The show almost gets journalism right, but journalists aren’t cops, and there
are clear lines over how much you can press a subject that the show could
articulate better. But there is a truth that if you can get facts under most
circumstances, they’re fair game. So suck it, naysayers! Also, FOIA (Freedom of
Information Act) requests can be a bureaucratic nightmare.
To understand the show’s shortcomings is to also understand the constraints of
network TV, where the cop/rogue doctor/hotshot lawyer is the most common
archetype. Network TV viewers want a black-and-white rootable character.
Bumper Goes to Berlin
(Peacock)-Of all the Pitch Perfect characters, I’d put Fat Amy and Chloe
ahead of Bumper in terms of people I would have wanted to see in a spin-off.
Would anyone really have Bumper as number one?
Still, the show kind of works. It’s silly and low-stakes
enough that it’s popcorn watchable. Sarah Hyland (the vapid child on Modern
Family) plays a plucky people-pleaser who balances out the cast well, and Flula
Borg is a great comic talent. Part of me wonders if they set the whole thing in
Germany because they wanted to build the project around Flula Borg.
The show captures the same themes that made the Pitch Perfect film a hit:
Arrested development, a false sense of being elite, and people who take singing
too seriously.
Shantaram (Apple TV)-This
epic tells the story of an escaped Australian convict who gets caught up in the
criminal underworld of Bombay.
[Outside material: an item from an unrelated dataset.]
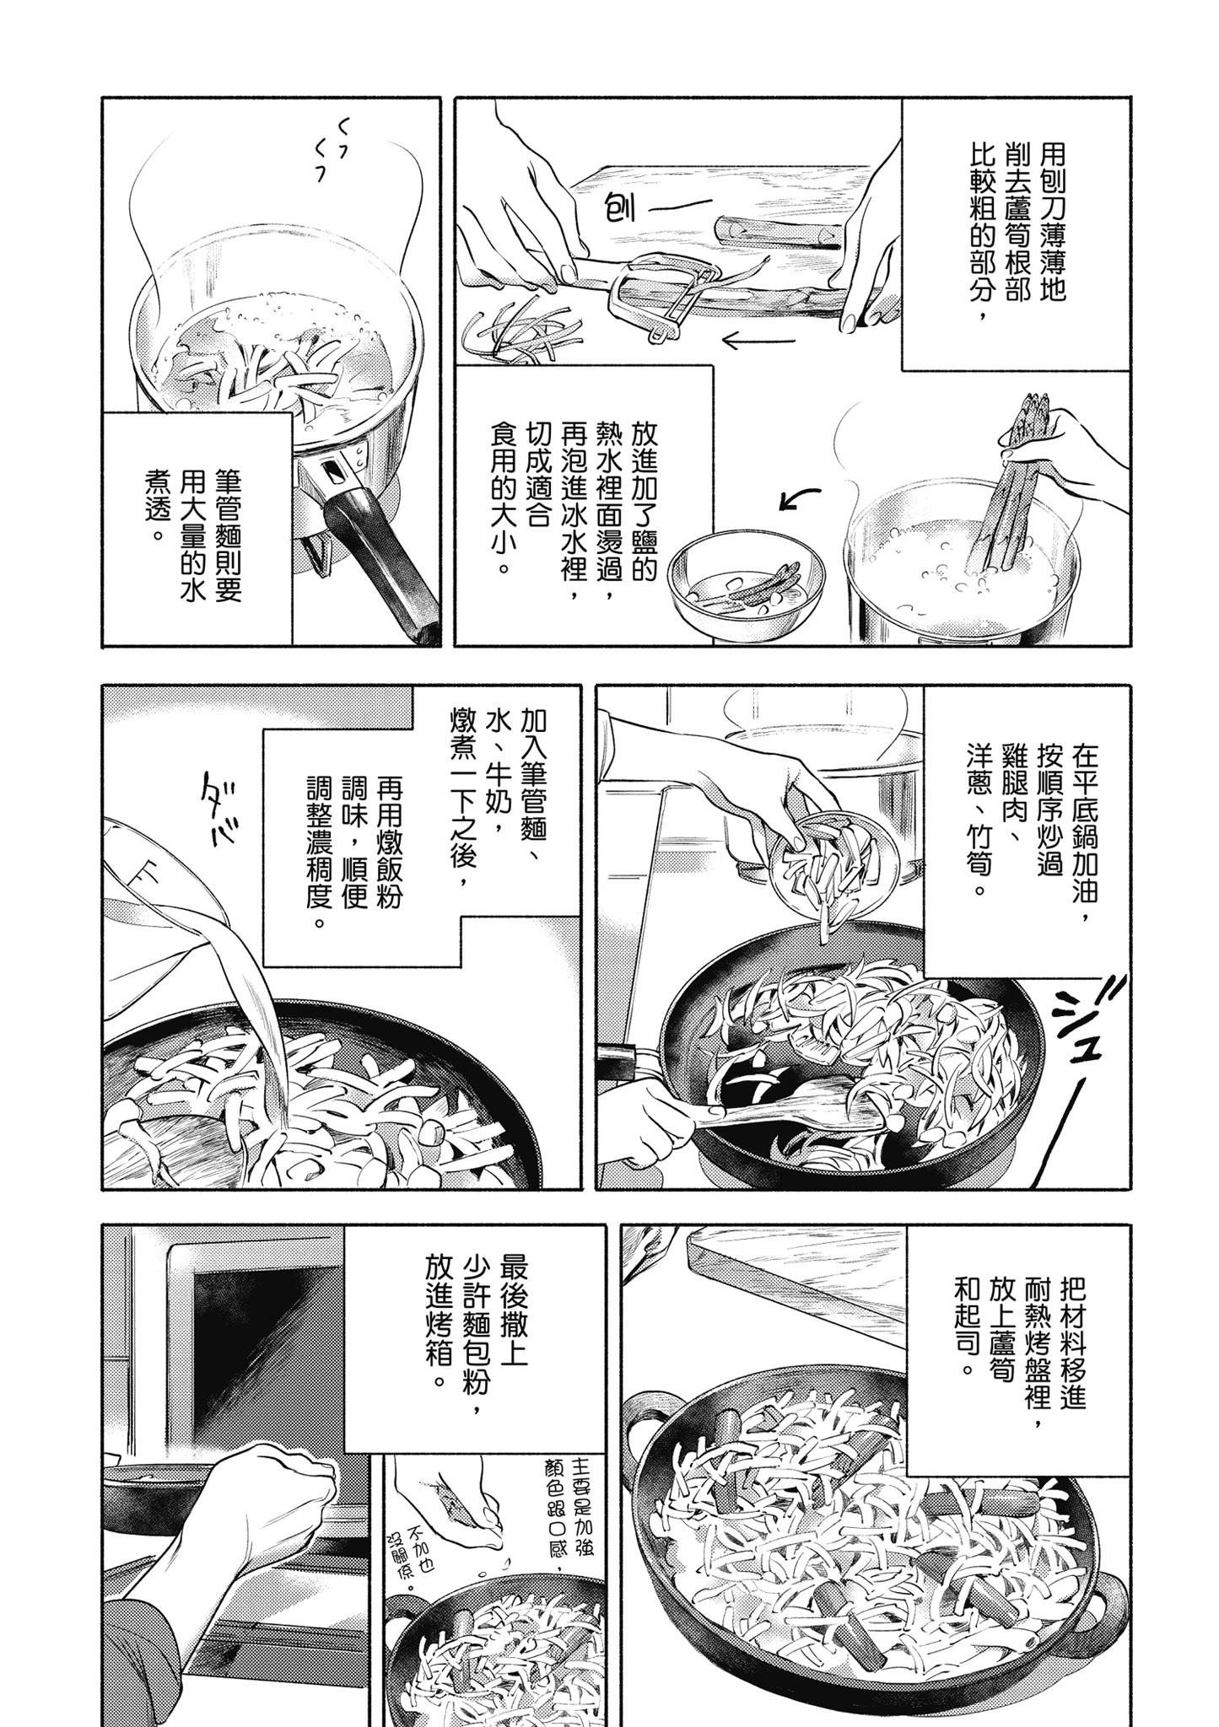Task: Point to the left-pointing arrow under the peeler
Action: tap(758, 342)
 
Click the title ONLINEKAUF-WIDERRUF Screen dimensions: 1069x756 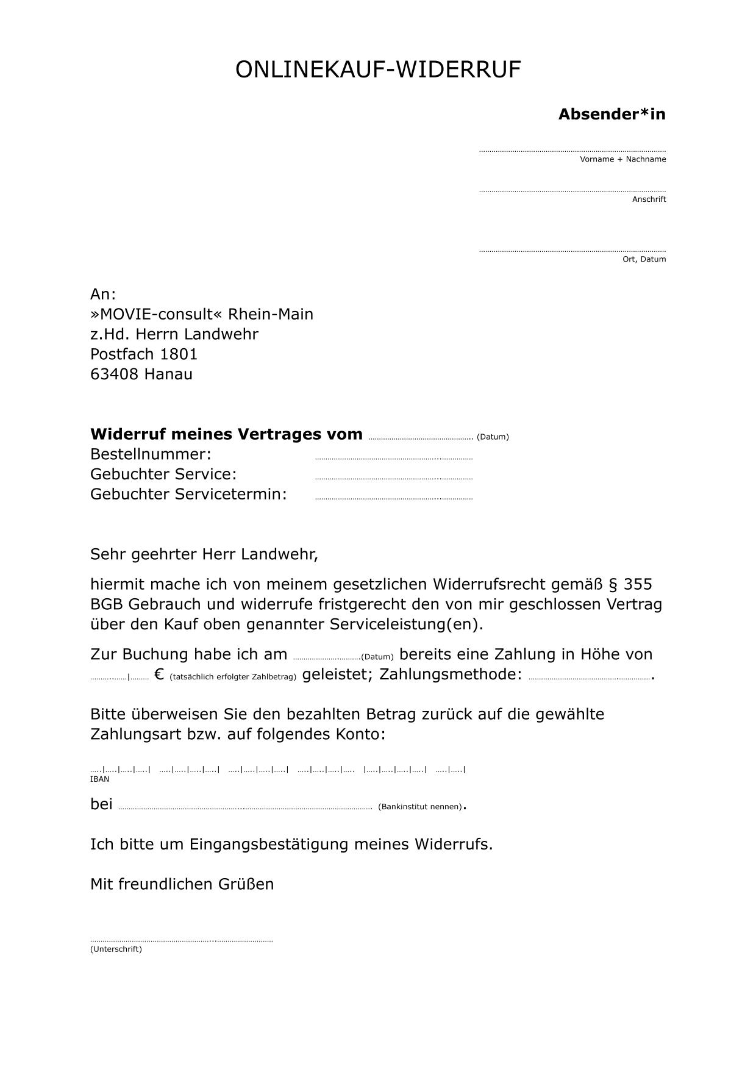(x=378, y=70)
Only he can’t make a very good criminal because
he seems too morally upright. In fact, he got in prison in the first place because he stopped mid-robbery to attempt triage on a cop trying to stop
him.
Eventually, Lin (at least at the point where I am in this
story) settles into an Indian village as a makeshift medic because the
town needs him. He believes he has a moral debt because a fire happened on his
watch, and he could not save a victim.
Lin’s story to find of finding redemption and do good in a lawless
society echoes the narrative arcs of Buddha and Jesus. The symbolism is a bit
more obvious when you consider that the title of the series takes its name from what the Hindu villagers give him: "Man of God's peace."
But if this is an elaborate religious allegory, it’s a very gritty
and sexy one. Charlie Hunnam sports a man bun and a rugged build and always delivers smoldering looks to the camera. Similarly, there is a confident femme
fatale (Antonio Desplat) and a prostitute (Elektra Kilbey) who ratchet up the
heat. Although it was shot in Thailand during COVID, this is one of the most
visually ambitious TV series I’ve ever seen in terms of exotic on-location
shooting.
Inside Job (Netflix)-Created by one
of the writers of Rick and Morty, this is an animated office comedy in a place
akin to Section 31, where a group of rogue agents keeps the lid on all the
conspiracies that control the universe. The cast of characters includes a
half-marcho-general-half-dolphin and an anthropomorphized mushroom spore. The series
centers around the main character, Regan (Lizzy Caplan), who has Asperger’s, so score
one for representation, and her dad is a bitter mad scientist akin (a little
gentler than Rick, though).
This season’s plots have been getting more efficient, and Regan gets a boyfriend, which shakes things up a little.